■ **Task to complete**
Repeat the following entries exactly, excluding pictures.

*** Data ***

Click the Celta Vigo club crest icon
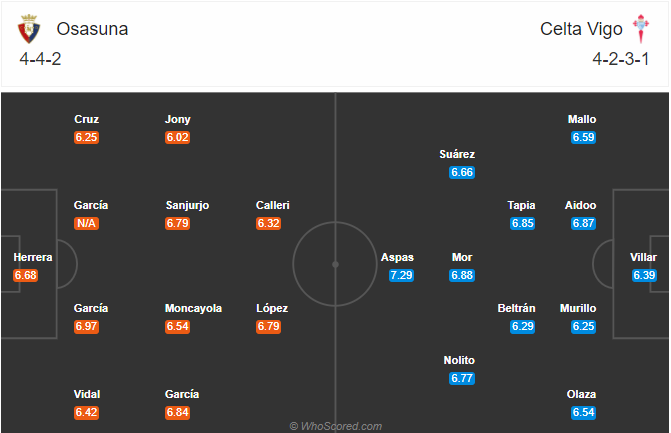 pos(641,29)
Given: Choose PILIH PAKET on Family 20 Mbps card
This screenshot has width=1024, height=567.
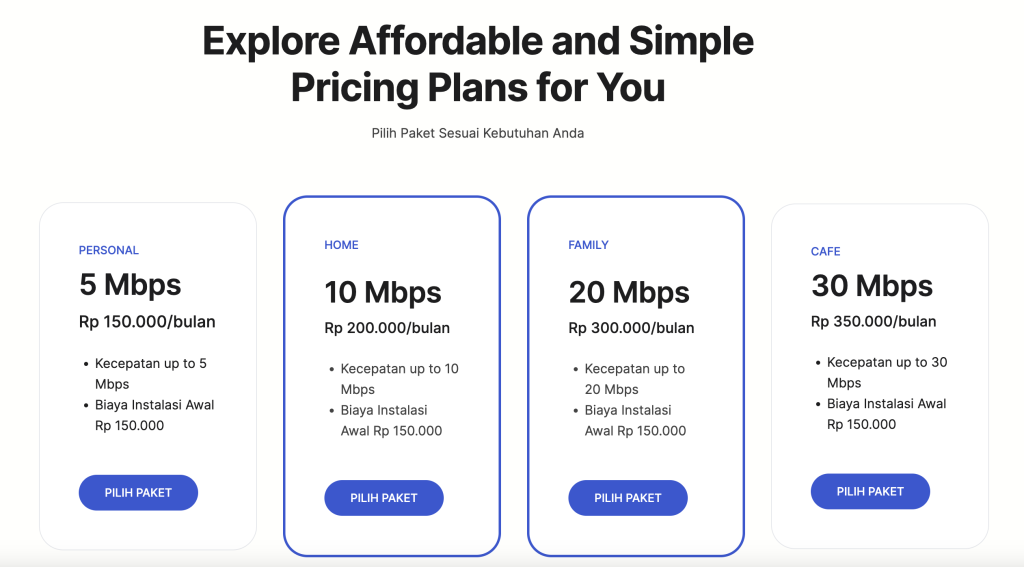Looking at the screenshot, I should coord(627,498).
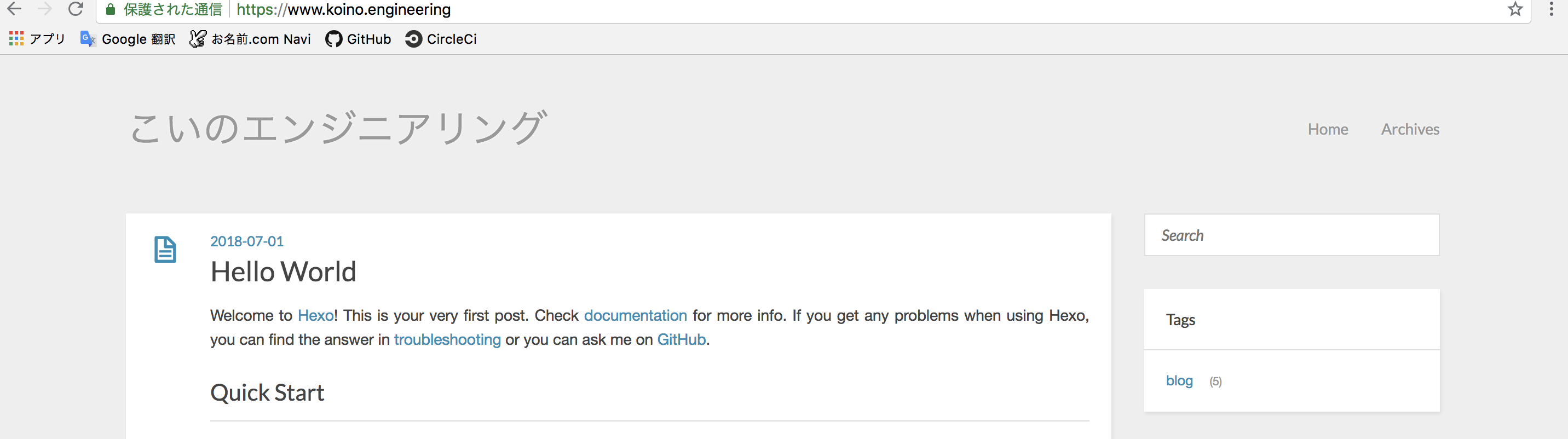Click the browser back arrow
This screenshot has width=1568, height=439.
(x=14, y=9)
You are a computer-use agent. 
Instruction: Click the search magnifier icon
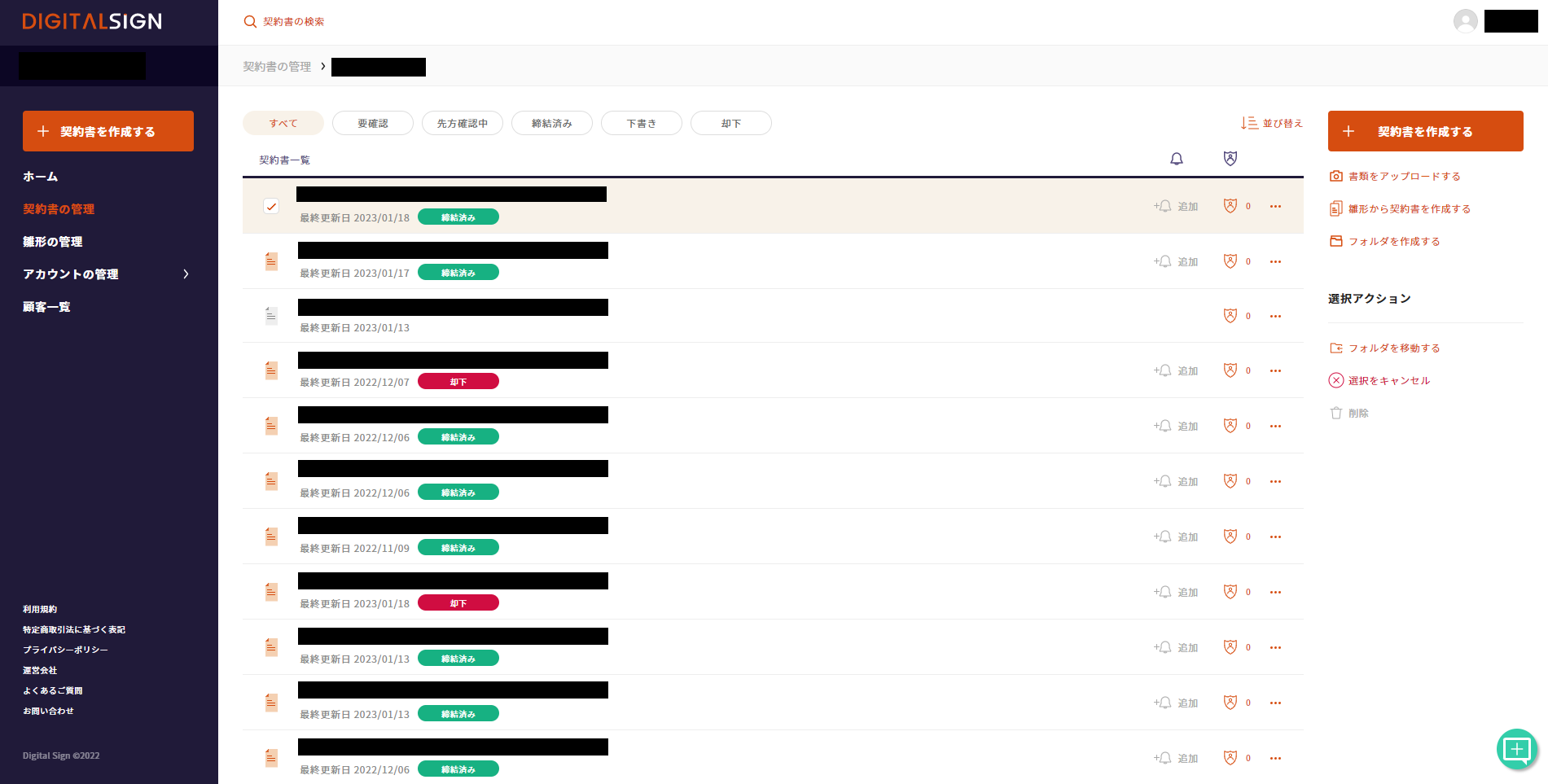[250, 22]
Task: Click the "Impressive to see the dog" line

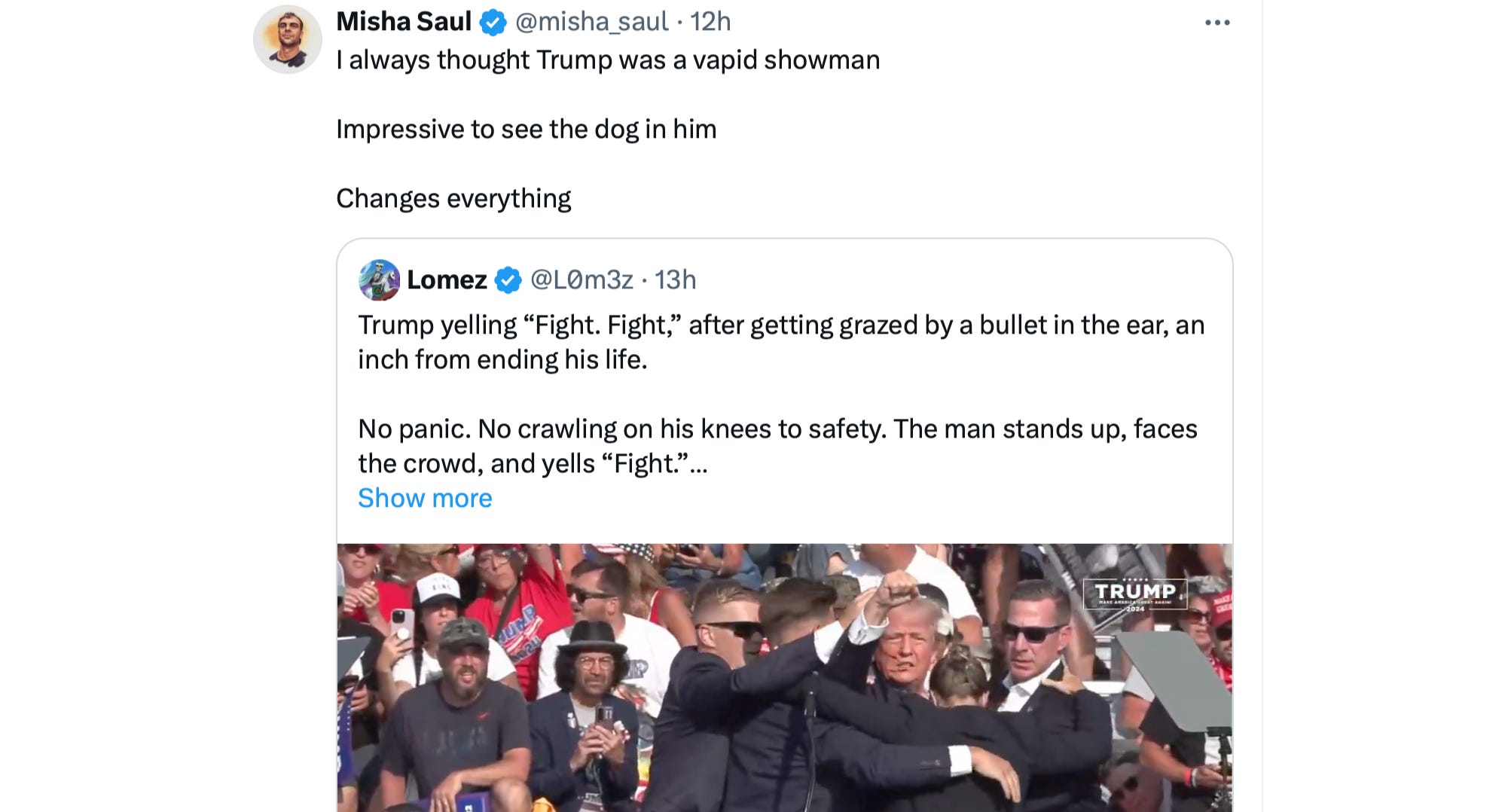Action: [526, 130]
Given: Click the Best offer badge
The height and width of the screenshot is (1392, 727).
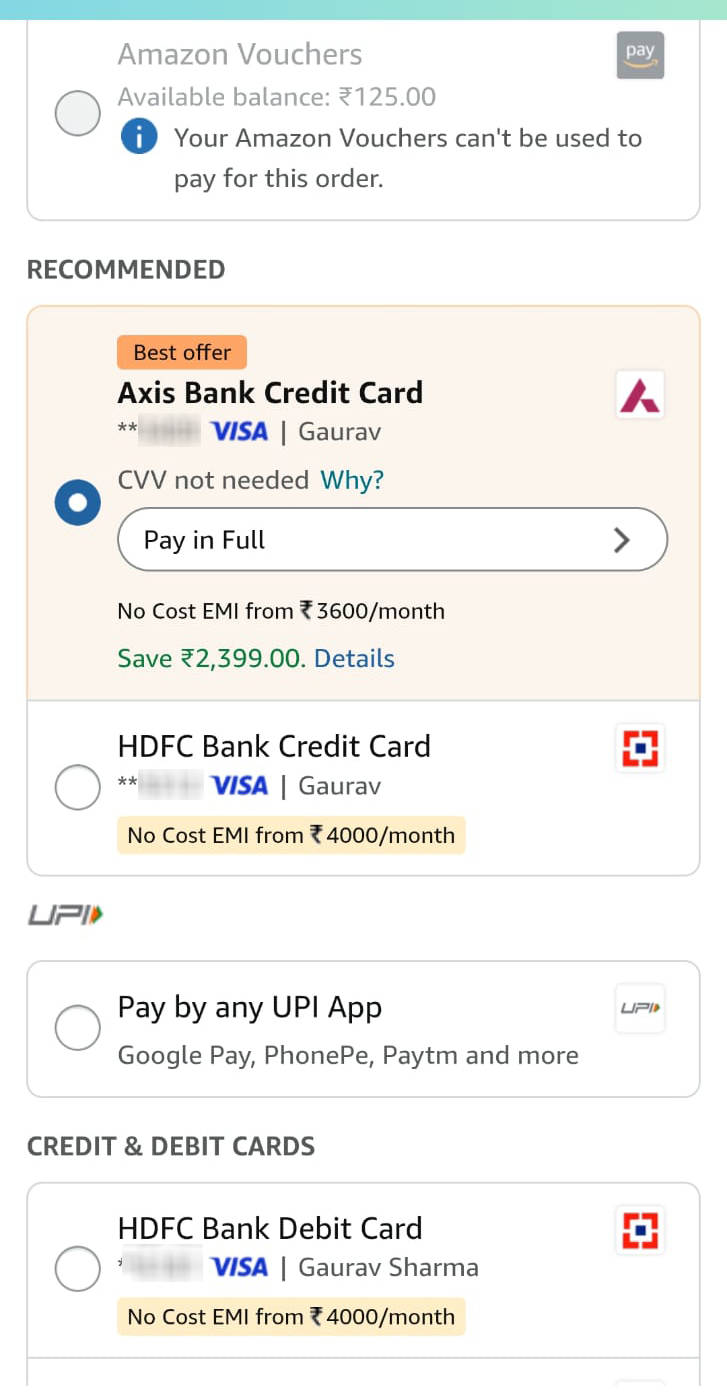Looking at the screenshot, I should click(x=182, y=352).
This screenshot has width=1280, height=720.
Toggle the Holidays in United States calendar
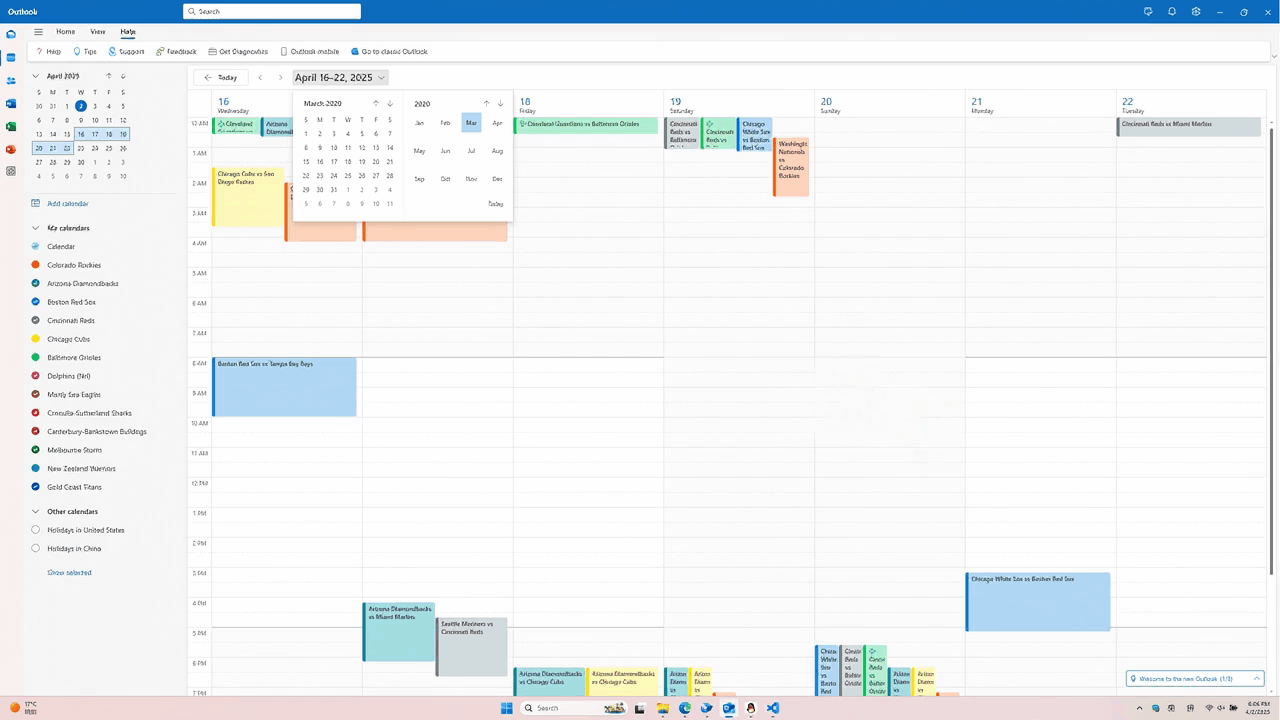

*** End of Data ***

■ **Your solution**
Click the Celta Vigo club crest icon
 pos(641,29)
Given: Choose PILIH PAKET on Family 20 Mbps card
This screenshot has width=1024, height=567.
Looking at the screenshot, I should coord(627,498).
Click the browser back arrow
This screenshot has width=1568, height=439.
(x=14, y=9)
You are a computer-use agent. 
Instruction: Click the search magnifier icon
[250, 22]
Task: Click the "Impressive to see the dog" line

Action: [526, 130]
Given: Click the Best offer badge
The height and width of the screenshot is (1392, 727).
Looking at the screenshot, I should click(x=182, y=352).
This screenshot has width=1280, height=720.
Toggle the Holidays in United States calendar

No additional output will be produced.